TASKS:
a – Do the following statements agree with the passage below on beholding the glory of Christ? Answer yes or no for each, and quote the words of the passage that decide it.
(i) The three disciples spoke of what they had seen on the mountain right away.
(ii) Jesus went back down the mountain willingly.
(iii) Christ's glory is confined to another time and realm.
b – Carry on the passage below about the glory of Christ and His descent from the mountain, starting after its final sentence.

Could it be that the glory of Christ is manifesting among us right now? Might we be with Him, where He is, beholding His glory always, just as He asked of His Father? I believe so.

I believe that even as we work through the familiar routines of daily earthly life, our spiritual selves can be beholding the glory of Christ, drinking in His beauty and basking in His majesty.

His glory is not confined to another time and realm. His glory is ours to behold now and forever, when we choose to walk in and by the Spirit of God.

So impacted were the three disciples by the sight of Jesus, their rabbi, their teacher, in all the brilliant glory that was His as the Son of God, they did not speak of the experience until many days and events later (Luke 9:36). But there was something else Peter, James and John beheld on that mountaintop.

They witnessed Jesus walk away from the glory and back down the mountain.

Let’s take a selah pause to consider that for a moment. Jesus, the Christ, the Son of God, the One whose Name is above all and whose glory is without end, walked out of His divine glory and back down the mountain into the sordid environment of a humanity that was plotting to murder Him. And He chose to do so willingly and determinedly.

Those three pairs of eyes that had beheld their Master’s face unforgettably transformed and bathed in glorious light on the mountaintop, who had entered the Cloud of glory with Him, would soon behold His face bloodied and battered from the blows of human fists. One of them would see His brow torn by thorns, His hands and feet pierced by cruel and heavy nails, and watch as He was executed as a common criminal on a Roman stake. And each of them would know and struggle to understand that Jesus, whose rightful, eternal glory had been revealed to them, had knowingly chosen this path.

RAW DATA:

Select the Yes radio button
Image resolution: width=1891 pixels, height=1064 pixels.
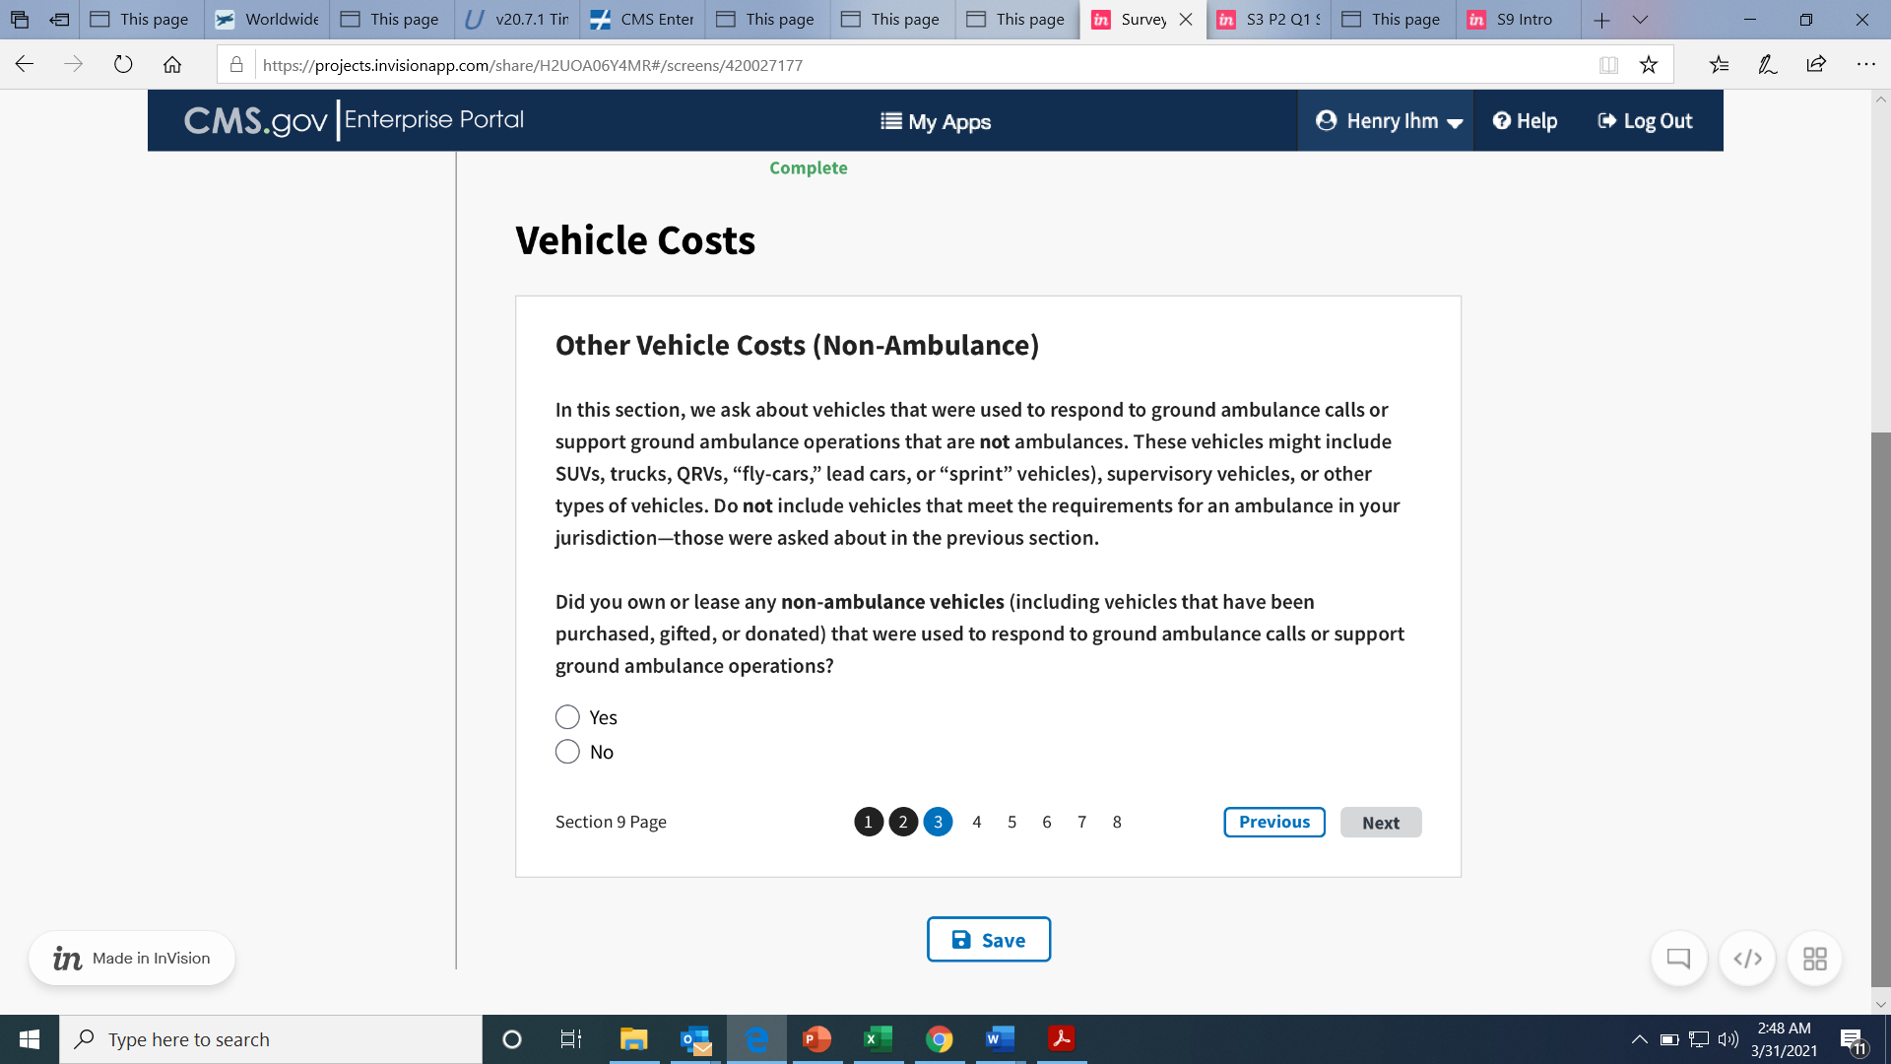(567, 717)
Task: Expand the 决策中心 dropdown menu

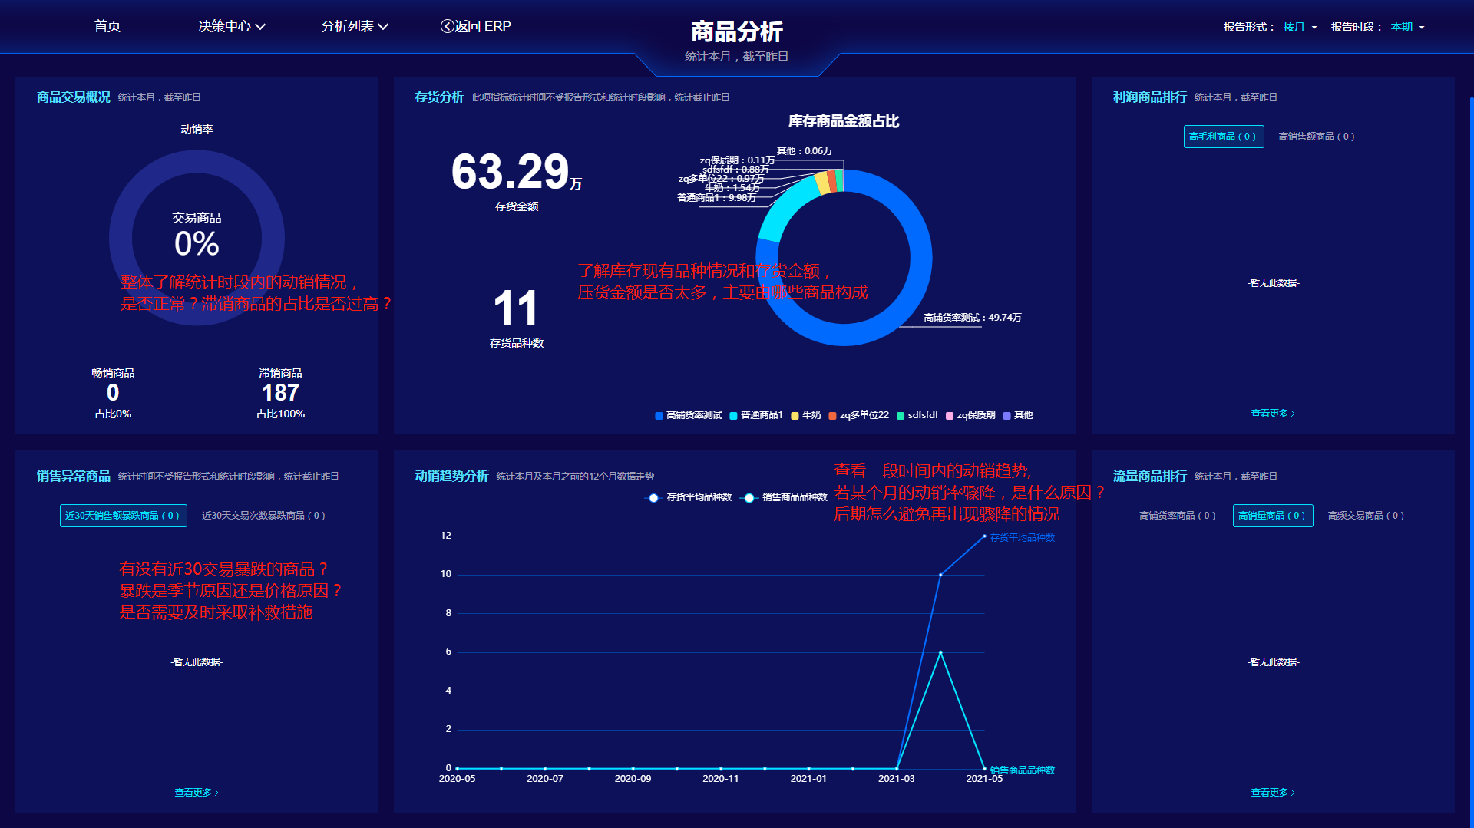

RESPONSE LIST:
a –
(i) No: "they did not speak of the experience until many days and events later (Luke 9:36)"
(ii) Yes: "And He chose to do so willingly and determinedly."
(iii) No: "His glory is not confined to another time and realm."

b –
We in the Body of Christ like to speak of glory in vague, ethereal terms. We have this idea it’s some mystical feeling that God chooses to let us into when we’ve been behaving ourselves. We rarely speak about or even consider the idea that true glory is somehow linked to suffering. But Jesus did. “Was it not necessary for the Christ to suffer these things and to enter into His glory?” He pointed out to two of His disciples on the road to Emmaus (Luke 24:26 NASB).

And to be perfectly clear about it I am not in any way suggesting there’s glory in suffering for suffering’s sake. Some Christians throughout history have tried to get closer to God by putting their bodies through various kinds of self-inflicted suffering, mistakenly in my view. They have whipped themselves, starved themselves and even had themselves crucified in an effort to become holier. Punishing our bodies is not God glorifying – it is self-glorifying.

The scriptures do not teach us to deliberately seek out suffering for Christ’s sake. What they do teach us is that in whatever suffering God allows to come our way, we have the privilege of entering into the sacred fellowship of Christ’s sufferings, because He suffered in our place. We can add nothing to the suffering of Christ on our behalf.

The quest for personal glory is deeply embedded in every one of us. It goes to the heart of the human condition, having been deceptively planted in us in the Garden: “For God knows that in the day you eat of it, you will be like God…..” (Gen. 3:5)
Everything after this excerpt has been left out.